# [WORK TASK]
Sort through the data and copy the lines holding the word "value".

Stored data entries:
----------------------------------------
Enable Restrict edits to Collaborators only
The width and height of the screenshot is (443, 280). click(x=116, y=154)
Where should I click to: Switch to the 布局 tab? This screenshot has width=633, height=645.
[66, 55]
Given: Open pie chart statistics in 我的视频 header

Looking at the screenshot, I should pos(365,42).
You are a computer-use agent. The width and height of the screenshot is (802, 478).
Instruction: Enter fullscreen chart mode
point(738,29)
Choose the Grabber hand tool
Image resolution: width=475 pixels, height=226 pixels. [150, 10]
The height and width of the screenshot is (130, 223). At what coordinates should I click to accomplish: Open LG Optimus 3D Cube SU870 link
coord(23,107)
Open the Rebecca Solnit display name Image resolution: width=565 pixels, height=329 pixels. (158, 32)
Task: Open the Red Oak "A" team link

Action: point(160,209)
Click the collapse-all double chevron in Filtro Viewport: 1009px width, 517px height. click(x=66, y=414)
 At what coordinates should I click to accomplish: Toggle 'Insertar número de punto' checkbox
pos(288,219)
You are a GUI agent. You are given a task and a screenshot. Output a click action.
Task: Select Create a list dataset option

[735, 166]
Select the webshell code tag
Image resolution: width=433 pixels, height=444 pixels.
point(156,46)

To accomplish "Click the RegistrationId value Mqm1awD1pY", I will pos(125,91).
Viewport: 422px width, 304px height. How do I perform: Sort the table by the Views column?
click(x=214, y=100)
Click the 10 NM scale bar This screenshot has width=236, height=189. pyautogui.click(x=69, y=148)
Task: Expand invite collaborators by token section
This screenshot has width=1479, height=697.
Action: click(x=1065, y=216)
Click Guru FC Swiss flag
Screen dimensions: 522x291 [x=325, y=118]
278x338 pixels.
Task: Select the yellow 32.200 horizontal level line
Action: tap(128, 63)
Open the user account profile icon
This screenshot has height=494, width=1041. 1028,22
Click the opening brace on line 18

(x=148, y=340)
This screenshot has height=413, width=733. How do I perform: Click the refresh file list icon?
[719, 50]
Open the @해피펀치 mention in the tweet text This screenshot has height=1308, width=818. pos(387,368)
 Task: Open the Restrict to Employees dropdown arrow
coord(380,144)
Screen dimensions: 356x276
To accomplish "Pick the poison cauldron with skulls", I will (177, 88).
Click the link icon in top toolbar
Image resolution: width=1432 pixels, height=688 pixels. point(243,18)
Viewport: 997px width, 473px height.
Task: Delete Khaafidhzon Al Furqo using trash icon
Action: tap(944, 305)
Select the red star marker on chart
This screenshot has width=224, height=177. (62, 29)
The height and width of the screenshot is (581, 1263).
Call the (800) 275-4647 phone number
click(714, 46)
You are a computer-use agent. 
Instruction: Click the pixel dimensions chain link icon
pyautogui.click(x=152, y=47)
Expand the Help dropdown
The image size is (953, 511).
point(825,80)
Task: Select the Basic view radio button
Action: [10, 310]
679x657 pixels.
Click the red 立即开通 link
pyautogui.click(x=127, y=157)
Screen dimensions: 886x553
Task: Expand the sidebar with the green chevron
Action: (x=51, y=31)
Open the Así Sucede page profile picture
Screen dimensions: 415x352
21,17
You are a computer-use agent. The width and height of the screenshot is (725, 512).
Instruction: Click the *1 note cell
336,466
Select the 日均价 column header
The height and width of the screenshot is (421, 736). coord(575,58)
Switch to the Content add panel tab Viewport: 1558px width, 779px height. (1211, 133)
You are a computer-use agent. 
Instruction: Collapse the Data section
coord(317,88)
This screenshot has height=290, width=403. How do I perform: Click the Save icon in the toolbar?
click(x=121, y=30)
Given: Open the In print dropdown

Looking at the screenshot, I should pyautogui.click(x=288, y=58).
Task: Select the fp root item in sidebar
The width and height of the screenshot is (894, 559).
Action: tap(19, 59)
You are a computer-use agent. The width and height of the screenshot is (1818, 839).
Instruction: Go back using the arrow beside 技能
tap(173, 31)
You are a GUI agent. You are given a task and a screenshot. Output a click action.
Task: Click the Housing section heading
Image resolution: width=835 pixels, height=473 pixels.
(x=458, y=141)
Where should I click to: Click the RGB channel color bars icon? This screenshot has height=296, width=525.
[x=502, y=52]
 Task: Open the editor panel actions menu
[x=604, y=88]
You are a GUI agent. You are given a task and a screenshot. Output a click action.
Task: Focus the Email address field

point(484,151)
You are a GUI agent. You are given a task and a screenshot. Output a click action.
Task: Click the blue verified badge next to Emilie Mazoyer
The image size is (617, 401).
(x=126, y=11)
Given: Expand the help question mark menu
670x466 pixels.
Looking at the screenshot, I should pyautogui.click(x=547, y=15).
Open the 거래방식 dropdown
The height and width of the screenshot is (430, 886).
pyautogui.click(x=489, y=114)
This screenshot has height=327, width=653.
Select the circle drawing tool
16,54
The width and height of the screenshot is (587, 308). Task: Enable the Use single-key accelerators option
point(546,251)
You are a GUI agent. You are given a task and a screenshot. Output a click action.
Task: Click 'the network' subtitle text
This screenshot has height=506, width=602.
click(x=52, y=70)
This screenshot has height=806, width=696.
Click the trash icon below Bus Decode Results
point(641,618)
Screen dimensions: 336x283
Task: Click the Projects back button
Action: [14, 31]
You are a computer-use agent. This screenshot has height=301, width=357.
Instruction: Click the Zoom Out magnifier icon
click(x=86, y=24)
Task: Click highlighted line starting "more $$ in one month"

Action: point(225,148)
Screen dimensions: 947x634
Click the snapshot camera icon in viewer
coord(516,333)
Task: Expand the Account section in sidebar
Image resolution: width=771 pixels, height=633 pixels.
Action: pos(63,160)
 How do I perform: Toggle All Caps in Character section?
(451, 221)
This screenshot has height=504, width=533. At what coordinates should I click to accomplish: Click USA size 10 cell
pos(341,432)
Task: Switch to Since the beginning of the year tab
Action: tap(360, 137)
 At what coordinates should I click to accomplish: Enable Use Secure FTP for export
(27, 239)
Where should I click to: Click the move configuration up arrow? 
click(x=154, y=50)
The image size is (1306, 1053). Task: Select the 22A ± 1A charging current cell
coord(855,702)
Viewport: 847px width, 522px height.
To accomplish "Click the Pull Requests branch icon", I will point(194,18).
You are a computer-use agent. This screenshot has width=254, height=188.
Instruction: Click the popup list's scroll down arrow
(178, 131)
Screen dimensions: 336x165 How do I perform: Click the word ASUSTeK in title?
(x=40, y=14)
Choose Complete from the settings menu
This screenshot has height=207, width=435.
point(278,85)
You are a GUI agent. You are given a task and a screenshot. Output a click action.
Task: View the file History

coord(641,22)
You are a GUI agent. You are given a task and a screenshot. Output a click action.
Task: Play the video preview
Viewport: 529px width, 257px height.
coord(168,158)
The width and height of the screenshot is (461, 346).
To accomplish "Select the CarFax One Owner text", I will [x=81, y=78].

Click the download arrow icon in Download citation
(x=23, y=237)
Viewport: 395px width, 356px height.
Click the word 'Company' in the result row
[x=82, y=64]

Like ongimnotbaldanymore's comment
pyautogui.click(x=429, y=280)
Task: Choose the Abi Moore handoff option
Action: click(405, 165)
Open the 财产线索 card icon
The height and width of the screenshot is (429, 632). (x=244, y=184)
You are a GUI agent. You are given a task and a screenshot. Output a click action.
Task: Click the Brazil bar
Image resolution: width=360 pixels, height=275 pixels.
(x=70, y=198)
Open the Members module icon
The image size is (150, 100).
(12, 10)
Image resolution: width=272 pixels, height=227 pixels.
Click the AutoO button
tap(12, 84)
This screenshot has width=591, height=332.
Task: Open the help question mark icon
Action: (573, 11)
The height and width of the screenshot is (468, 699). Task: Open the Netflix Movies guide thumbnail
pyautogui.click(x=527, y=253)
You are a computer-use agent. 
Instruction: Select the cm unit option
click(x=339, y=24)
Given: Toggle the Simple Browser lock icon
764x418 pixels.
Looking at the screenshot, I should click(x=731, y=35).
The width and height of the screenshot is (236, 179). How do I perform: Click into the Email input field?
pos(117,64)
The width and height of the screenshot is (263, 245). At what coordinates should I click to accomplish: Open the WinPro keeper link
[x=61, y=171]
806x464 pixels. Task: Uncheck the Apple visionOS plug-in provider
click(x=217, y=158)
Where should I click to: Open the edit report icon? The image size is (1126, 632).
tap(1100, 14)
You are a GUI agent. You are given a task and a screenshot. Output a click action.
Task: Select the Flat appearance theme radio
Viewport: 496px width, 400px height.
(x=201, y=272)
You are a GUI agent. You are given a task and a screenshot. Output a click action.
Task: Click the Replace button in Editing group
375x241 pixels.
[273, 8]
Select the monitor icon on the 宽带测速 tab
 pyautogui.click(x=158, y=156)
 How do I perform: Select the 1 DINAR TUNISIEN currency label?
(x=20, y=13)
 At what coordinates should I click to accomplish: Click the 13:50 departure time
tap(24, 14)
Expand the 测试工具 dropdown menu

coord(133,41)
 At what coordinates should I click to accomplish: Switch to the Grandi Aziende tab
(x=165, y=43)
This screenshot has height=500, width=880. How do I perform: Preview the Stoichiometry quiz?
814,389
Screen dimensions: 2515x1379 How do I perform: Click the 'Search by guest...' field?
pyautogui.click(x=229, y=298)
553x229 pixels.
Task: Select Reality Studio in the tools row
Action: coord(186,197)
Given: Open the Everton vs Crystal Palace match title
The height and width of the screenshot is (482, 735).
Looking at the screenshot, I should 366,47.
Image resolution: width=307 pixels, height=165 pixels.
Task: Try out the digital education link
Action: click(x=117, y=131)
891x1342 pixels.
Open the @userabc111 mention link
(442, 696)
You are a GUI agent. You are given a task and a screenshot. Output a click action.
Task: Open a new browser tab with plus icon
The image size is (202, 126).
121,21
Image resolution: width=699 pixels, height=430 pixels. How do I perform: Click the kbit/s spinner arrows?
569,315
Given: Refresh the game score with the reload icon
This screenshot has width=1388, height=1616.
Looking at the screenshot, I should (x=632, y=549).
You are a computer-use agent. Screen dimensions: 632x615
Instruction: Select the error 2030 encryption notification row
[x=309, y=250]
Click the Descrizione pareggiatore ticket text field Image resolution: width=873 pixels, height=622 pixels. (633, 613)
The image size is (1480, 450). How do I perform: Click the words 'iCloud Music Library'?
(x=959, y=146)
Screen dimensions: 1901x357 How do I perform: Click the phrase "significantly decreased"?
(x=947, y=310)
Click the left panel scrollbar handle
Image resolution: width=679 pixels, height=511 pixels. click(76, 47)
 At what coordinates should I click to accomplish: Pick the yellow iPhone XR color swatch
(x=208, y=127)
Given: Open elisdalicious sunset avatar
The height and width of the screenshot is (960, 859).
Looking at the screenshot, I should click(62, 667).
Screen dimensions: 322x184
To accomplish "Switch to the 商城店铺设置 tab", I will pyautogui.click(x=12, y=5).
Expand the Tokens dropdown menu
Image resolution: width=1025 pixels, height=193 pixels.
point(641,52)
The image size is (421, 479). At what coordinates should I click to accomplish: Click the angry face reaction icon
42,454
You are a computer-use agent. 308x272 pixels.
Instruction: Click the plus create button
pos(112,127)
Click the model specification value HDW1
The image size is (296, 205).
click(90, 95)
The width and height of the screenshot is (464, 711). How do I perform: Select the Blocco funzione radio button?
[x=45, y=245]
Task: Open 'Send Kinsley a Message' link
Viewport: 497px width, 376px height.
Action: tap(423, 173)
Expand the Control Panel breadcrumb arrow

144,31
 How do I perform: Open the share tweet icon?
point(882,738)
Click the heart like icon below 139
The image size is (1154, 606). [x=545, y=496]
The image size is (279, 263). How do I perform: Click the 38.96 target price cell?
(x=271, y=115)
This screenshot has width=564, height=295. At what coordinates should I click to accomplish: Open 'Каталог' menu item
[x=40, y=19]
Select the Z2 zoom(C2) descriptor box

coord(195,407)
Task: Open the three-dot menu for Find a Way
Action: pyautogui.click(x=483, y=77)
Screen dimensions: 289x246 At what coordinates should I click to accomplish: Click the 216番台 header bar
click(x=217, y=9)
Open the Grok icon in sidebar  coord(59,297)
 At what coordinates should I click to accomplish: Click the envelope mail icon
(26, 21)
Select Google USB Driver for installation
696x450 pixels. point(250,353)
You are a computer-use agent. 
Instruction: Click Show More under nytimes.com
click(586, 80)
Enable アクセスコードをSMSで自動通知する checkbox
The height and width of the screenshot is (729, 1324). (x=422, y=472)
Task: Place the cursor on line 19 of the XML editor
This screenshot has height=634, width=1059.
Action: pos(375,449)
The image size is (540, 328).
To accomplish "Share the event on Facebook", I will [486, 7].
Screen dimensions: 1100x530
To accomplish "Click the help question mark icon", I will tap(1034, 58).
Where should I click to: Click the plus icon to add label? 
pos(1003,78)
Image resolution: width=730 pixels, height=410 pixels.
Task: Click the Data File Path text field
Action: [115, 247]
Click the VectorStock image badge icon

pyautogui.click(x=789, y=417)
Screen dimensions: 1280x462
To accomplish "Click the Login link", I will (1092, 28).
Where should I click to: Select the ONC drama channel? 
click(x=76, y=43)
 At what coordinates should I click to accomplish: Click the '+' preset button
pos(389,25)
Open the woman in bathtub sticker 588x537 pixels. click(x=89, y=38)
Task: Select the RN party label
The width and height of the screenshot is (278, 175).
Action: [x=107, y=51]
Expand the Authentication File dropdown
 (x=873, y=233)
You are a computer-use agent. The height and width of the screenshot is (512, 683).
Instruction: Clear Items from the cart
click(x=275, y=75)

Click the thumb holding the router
----------------------------------------
# [COMPLETED TASK]
To accomplish "Click the RegistrationId value Mqm1awD1pY", I will pos(125,91).
Click the model specification value HDW1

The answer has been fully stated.